The most common way to create regular expressions is using the `~r` sigil.

```elixir
~r/test/
```

Note that all Elixir sigils support [different kinds of delimiters][sigils], not only `/`.

### Matching

The `=~/2` operator can be used to perform a regex match that returns `boolean` result. Alternatively, there are also `match?/2` functions in the `Regex` module as well as the `String` module.

```elixir
"this is a test" =~ ~r/test/
# => true

String.match?("Alice has 7 apples", ~r/\d{2}/)
# => false
```

### Capturing

If a simple boolean check is not enough, use the `Regex.run/3` function to get a list of all captures (or `nil` if there was no match). The first element in the returned list is always a match for the whole regular expression, and the following elements are matched groups.

```elixir
Regex.run(~r/(\d) apples/, "Alice has 7 apples")
# => ["7 apples", "7"]
```

### Modifiers

The behavior of a regular expression can be modified by appending special flags. When using a sigil to create a regular expression, add the modifiers after the second delimiter.

Common modifiers are:
- `i` - makes the match case-insensitive.
- `u` - enables Unicode specific patterns like `\p` and causes character classes like `\w`, `\s` etc. to also match Unicode.

```elixir
"this is a TEST" =~ ~r/test/i
# => true
```

[sigils]: https://hexdocs.pm/elixir/syntax-reference.html#sigils

## Instructions

After a recent security review you have been asked to clean up the organization's archived log files.

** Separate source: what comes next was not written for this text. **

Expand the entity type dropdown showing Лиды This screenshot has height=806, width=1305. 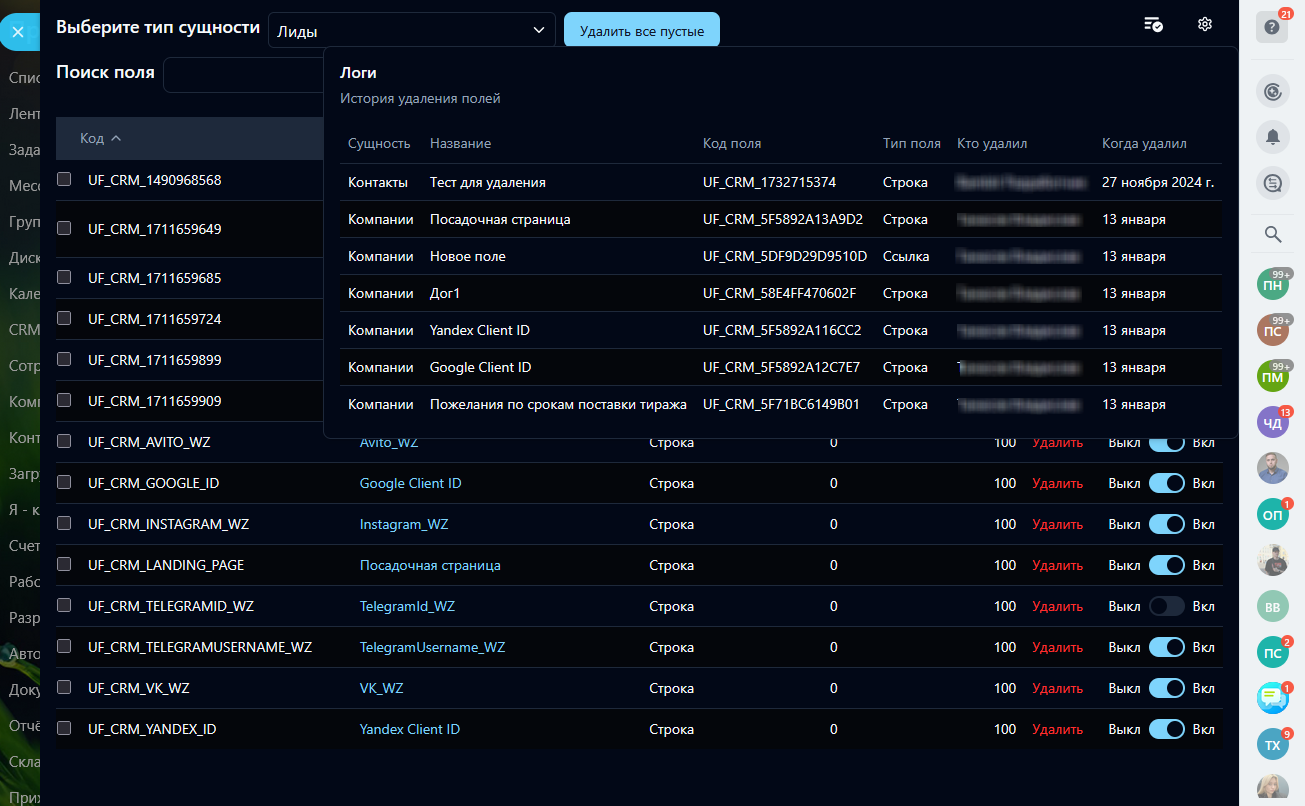click(411, 31)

## 1. Identify garbled log lines

You need some idea of how many log lines in your archive do not comply with current standards.
You believe that a simple test reveals whether a log line is valid.
To be considered valid a line should begin with one of the following strings:

- [DEBUG]
- [INFO]
- [WARNING]
- [ERROR]

Implement the `valid_line?/1` function to return `true` if the log line is valid.

```elixir
LogParser.valid_line?("[ERROR] Network Failure")
# => true

LogParser.valid_line?("Network Failure")
# => false
```

## 2. Split the log line

Shortly after starting the log parsing project, you realize that one application's logs aren't split into lines like the others. In this project, what should have been separate lines, is instead on a single line, connected by fancy arrows such as `<--->` or `<*~*~>`.

In fact, any string that has a first character of `<`, a last character of `>`, and any combination of the following characters `~`, `*`, `=`, and `-` in between can be used as a separator in this project's logs.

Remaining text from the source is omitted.